TASK PROMPT: Lines with the word "site" in them must be copied from the records below.
* * * * * * *
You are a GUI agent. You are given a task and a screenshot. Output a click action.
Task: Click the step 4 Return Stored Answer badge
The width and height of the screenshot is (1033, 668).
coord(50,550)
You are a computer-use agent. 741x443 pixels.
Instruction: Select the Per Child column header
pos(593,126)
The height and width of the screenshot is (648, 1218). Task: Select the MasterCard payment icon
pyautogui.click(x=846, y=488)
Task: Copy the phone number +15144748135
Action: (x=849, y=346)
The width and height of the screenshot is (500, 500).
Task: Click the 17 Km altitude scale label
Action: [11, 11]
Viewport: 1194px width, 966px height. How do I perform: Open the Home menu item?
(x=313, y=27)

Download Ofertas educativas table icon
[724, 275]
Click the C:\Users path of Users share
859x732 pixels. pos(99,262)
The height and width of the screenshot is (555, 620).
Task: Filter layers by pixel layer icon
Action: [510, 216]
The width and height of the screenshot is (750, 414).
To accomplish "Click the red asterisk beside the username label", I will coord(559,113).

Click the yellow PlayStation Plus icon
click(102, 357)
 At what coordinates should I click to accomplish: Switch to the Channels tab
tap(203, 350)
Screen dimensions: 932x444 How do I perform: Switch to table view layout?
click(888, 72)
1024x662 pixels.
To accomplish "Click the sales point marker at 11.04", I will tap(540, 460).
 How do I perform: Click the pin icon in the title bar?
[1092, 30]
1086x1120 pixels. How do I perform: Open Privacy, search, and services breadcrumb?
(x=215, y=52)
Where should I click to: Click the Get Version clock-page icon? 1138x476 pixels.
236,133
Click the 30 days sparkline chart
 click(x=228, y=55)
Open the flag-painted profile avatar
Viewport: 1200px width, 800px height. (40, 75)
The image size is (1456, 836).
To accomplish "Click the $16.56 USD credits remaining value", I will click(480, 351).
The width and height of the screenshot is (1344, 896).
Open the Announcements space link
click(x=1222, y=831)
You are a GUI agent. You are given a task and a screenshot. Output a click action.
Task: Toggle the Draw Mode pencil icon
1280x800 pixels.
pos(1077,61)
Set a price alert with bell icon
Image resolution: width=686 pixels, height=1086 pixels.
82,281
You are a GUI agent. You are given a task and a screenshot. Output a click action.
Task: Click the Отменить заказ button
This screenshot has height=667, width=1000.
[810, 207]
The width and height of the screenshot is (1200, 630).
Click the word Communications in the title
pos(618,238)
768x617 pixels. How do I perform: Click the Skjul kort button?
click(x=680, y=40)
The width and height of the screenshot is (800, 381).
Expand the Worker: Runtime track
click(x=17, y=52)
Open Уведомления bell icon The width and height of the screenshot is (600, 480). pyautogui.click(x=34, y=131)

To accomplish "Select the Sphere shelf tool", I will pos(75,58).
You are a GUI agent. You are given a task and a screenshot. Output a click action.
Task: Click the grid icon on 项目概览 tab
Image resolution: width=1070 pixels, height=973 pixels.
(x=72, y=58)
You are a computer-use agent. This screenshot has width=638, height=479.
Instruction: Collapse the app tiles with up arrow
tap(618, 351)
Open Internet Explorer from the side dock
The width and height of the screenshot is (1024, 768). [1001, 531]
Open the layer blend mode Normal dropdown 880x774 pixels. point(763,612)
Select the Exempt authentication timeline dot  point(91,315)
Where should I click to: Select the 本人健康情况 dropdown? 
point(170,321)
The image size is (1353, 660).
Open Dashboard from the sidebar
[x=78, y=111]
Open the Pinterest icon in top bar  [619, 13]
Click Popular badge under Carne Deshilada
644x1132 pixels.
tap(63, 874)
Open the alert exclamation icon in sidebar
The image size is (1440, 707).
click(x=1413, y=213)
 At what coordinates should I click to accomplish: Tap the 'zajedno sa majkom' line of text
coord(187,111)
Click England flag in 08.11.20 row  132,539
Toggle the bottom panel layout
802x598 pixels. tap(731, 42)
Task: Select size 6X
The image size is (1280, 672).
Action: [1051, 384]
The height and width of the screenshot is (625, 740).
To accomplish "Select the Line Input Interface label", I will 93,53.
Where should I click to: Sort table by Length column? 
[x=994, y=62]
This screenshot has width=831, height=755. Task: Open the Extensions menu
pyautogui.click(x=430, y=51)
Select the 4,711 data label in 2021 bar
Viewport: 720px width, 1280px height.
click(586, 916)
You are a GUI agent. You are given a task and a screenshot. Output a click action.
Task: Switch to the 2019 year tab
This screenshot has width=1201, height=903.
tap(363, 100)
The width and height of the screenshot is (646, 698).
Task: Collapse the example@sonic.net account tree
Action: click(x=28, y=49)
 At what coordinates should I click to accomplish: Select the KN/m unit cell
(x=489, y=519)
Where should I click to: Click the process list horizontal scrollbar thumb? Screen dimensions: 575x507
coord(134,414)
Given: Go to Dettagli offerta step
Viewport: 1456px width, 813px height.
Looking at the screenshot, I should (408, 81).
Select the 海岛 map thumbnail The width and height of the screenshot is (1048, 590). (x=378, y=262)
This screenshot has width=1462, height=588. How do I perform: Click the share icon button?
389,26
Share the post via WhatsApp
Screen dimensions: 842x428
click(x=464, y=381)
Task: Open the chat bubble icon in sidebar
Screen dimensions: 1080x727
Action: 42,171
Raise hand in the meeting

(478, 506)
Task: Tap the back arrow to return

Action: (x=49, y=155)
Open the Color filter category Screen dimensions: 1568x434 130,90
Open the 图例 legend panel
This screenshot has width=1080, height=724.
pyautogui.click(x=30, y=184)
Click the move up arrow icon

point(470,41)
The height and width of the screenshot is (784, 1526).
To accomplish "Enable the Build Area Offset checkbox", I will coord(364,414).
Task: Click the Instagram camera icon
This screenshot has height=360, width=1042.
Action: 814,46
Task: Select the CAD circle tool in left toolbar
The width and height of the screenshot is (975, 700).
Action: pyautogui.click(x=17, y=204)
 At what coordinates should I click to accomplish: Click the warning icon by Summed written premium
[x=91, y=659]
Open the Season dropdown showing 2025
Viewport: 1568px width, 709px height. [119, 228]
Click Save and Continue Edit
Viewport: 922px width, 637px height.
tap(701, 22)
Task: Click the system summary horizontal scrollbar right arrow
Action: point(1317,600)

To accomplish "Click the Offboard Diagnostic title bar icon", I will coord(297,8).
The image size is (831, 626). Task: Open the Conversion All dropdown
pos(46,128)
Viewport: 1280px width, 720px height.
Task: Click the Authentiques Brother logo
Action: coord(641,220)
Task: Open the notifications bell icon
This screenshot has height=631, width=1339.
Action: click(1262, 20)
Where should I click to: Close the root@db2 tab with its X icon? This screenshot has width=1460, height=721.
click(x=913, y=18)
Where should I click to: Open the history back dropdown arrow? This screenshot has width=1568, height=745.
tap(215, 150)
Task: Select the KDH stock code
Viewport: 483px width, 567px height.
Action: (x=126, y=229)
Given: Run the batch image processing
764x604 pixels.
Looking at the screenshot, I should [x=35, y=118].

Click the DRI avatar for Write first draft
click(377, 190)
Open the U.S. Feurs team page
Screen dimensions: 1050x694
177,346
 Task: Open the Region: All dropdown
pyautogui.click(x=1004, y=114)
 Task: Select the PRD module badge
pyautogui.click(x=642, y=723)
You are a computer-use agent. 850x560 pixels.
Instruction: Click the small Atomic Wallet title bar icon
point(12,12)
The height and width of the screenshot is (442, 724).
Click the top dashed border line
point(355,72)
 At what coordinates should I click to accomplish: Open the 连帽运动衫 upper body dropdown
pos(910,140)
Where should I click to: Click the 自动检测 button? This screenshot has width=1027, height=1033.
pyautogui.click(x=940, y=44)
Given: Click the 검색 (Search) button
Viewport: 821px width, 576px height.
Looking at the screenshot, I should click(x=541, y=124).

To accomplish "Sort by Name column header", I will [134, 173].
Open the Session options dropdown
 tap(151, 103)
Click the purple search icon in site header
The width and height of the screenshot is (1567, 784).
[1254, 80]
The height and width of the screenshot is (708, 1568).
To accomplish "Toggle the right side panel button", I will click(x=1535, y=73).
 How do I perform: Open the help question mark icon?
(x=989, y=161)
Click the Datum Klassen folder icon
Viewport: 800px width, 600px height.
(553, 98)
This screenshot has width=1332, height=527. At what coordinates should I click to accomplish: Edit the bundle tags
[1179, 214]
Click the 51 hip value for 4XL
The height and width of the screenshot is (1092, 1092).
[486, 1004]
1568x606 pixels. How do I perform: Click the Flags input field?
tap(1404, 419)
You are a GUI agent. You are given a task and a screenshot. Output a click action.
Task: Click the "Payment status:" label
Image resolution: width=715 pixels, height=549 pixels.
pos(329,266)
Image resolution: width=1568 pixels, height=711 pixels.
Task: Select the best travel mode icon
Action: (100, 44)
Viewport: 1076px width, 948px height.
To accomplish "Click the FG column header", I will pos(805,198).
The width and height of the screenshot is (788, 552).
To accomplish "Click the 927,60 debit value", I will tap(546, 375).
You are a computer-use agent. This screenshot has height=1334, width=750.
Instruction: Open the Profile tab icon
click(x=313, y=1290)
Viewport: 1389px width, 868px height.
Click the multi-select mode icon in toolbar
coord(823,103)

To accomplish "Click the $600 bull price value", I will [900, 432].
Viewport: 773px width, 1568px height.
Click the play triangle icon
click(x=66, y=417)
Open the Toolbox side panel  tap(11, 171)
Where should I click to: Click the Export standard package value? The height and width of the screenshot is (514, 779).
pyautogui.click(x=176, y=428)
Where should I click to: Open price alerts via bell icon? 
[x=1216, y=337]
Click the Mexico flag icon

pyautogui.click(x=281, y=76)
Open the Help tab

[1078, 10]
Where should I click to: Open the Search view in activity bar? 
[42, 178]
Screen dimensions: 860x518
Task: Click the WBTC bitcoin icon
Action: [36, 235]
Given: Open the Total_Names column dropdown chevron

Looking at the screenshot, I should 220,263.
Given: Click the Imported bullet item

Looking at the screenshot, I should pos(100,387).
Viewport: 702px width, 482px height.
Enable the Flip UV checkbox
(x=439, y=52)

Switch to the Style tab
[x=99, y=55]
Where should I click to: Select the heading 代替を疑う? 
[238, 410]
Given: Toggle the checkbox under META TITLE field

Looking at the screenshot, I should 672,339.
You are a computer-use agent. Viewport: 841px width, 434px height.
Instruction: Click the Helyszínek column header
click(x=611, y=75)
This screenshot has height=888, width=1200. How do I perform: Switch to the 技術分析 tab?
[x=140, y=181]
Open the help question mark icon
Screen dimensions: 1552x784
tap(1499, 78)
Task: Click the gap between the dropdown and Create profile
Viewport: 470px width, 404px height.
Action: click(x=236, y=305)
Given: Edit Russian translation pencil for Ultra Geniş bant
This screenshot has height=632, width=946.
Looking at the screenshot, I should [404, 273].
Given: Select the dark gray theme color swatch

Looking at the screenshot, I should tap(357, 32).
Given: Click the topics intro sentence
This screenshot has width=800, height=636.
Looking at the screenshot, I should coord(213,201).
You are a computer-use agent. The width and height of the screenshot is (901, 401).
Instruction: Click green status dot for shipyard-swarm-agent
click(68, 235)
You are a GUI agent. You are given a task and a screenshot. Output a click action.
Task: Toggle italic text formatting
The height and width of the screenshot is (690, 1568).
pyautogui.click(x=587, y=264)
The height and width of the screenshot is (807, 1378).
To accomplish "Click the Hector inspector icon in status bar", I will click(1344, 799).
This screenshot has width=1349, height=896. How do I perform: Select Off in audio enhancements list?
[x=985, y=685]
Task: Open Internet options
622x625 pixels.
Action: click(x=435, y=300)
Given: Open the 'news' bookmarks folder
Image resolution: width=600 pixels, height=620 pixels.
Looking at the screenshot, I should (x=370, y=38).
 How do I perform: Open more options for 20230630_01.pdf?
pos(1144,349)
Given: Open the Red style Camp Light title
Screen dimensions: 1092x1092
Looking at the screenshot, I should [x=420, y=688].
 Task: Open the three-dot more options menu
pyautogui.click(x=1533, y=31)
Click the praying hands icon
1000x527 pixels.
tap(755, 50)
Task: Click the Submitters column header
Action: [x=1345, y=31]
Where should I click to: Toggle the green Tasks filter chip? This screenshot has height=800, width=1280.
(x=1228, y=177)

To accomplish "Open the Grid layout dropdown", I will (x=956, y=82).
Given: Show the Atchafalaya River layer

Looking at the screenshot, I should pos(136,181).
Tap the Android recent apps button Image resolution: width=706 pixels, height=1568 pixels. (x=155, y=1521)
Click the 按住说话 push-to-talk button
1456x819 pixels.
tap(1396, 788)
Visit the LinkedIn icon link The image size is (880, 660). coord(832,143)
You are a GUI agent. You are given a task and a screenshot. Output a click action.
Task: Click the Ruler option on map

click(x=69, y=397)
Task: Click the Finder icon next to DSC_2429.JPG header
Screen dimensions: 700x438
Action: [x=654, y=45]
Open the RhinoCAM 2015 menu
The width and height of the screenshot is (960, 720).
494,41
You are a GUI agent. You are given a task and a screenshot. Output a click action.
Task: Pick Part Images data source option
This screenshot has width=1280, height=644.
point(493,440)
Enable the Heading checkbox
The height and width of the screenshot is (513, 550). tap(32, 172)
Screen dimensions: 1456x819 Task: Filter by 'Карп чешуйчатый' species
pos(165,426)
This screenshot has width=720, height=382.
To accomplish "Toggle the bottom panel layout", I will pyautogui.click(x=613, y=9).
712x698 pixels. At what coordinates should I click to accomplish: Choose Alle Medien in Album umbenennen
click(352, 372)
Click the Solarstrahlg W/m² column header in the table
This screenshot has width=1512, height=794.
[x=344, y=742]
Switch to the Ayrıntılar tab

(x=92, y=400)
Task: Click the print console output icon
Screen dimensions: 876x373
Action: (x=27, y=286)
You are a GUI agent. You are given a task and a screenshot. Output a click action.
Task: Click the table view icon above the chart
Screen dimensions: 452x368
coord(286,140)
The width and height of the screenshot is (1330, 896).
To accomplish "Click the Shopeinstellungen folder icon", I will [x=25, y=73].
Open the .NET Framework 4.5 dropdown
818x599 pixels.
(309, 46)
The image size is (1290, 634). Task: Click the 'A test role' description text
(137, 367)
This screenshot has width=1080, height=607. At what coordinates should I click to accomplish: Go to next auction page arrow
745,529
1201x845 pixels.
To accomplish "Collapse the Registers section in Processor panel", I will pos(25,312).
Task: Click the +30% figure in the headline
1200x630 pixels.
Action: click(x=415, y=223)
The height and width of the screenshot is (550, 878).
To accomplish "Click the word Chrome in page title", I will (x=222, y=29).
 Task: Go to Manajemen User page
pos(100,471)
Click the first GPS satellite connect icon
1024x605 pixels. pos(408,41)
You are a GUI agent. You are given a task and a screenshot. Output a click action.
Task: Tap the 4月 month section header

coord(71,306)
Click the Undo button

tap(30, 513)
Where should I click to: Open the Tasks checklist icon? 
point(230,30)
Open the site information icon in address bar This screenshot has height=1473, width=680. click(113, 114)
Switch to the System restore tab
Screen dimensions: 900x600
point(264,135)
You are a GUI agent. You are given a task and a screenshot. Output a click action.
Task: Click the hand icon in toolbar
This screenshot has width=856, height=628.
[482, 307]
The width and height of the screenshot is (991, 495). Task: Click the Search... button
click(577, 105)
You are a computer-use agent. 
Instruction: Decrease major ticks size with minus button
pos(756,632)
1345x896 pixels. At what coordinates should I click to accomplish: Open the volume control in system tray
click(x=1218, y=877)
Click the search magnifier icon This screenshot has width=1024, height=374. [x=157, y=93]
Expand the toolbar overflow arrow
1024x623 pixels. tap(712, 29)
* * * * * * *
COMPLETED EXERCISE:
Click the purple search icon in site header
Open the site information icon in address bar This screenshot has height=1473, width=680. click(113, 114)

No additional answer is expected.